Un charroi incessant et une vitesse par moments inadaptée, voilà ce que les riverains du Chemin du Prince estiment devoir vivre au quotidien, et plus particulièrement en cette période de récolte des betteraves. Sur les réseaux sociaux notamment, certains n’ont pas manqué de signifier leur agacement, s’attirant au passage la foudre des principaux intéressés.

"Il est 4 heures du matin, je rentre de ma nuit de boulot et je suis stupéfait de la bêtise humaine", écrit l’un d’eux. "Cette nuit, avec des collègues betteraviers, nous avons eu échos que des riverains (plus précisément ceux du Chemin du Prince) se plaignent du charroi... Eh oui, toujours les betteraves. Quatre mois par an, mes collègues et moi sillonnons nos campagnes afin de ramasser les betteraves de nos amis agriculteurs, qui finiront par vous servir dans la vie de tous les jours."

L’internaute ne cache pas son exaspération. "Je suis dégouté des mentalités d’aujourd’hui. Tout dérange, même lorsque l’on fait les choses pour vous. Oui, sur quatre mois de campagne betteravières, nous transitons quelques jours et nuits par le Chemin du Prince. Que représentent quelques jours/nuits sur une année ? Que faire, interdire les camions sur cette route ? Par où devrais-je passer pour faire mon travail, dans ce cas ? Un travail que j’aime et que le monde rend de plus en plus compliqué car le monde est égoïste."

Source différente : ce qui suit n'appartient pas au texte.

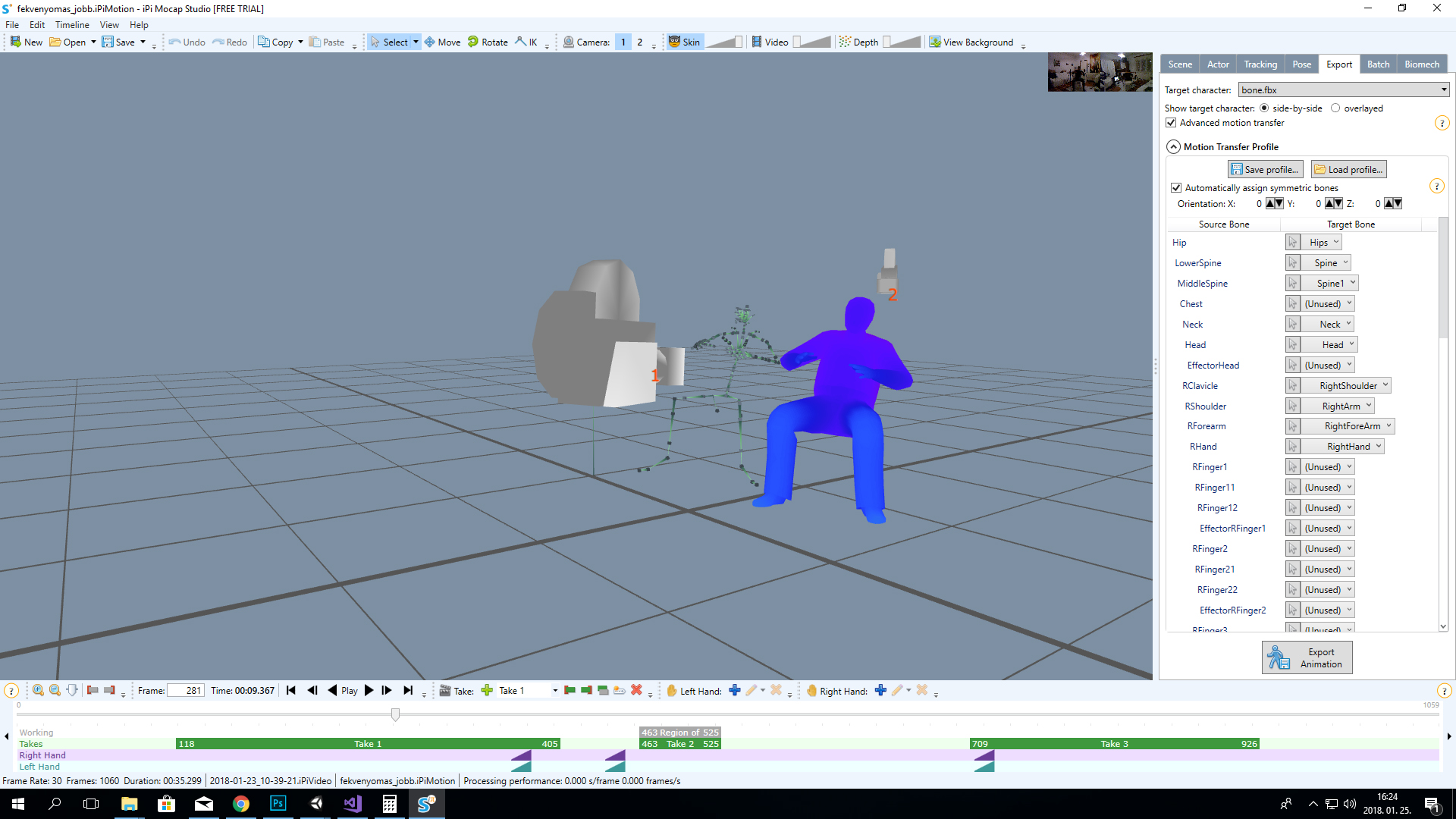Select the overlayed radio option

coord(1335,108)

Un désarroi que la bourgmestre de Jurbise, Jacqueline Galant, partage. "Effectivement, nous assistons à un ballet de camions jusque tard le soir et également durant la nuit, mais nous sommes en pleine saison de récolte et nous sommes, rappelons-le, une commune rurale !", insiste-t-elle. "Les citoyens qui s’y sont installés l’ont fait en connaissance de cause. Il y a des tracteurs, des agriculteurs qui travaillent la terre, des odeurs, des vaches qui meuglent et des coqs qui chantent ! Je n'irai jamais à l'encontre de cela."

Et de poursuivre : "On ne peut pas venir habiter à la campagne et ne pas en accepter les désagréments. Laissons travailler nos agriculteurs en paix, ils tentent simplement de survivre malgré des temps difficiles. Faisons des efforts pour que la cohabitation se passe au mieux. Je suis navrée d’entendre de plus en plus de plaintes par rapport à leur travail." La bourgmestre annonce que des panneaux humoristiques rappelant la réalité de la vie à la campagne seront bientôt installés.

Quant à la problématique de la vitesse, Jacqueline Galant ne peut que la déplorer. "Il y a, là aussi, un travail de sensibilisation à effectuer. Les limitations de vitesse sont les mêmes pour tout le monde et elles doivent être respectées, de jour comme de nuit." Un radar répressif est déjà installé au Chemin du Prince. Il est malheureusement témoin des nombreux excès de vitesse qui y sont commis. "Il flashe dans les deux sens et il a vraiment sa place. Il est installé depuis deux ans et le nombre de PV ne diminue pas…"

Pour la bourgmestre ne peut, à ce stade, pas proposer d’autres solutions. Seule la patience et une prise de conscience de tous – agriculteurs, transporteurs et riverains – devraient permettre une cohabitation plus agréable.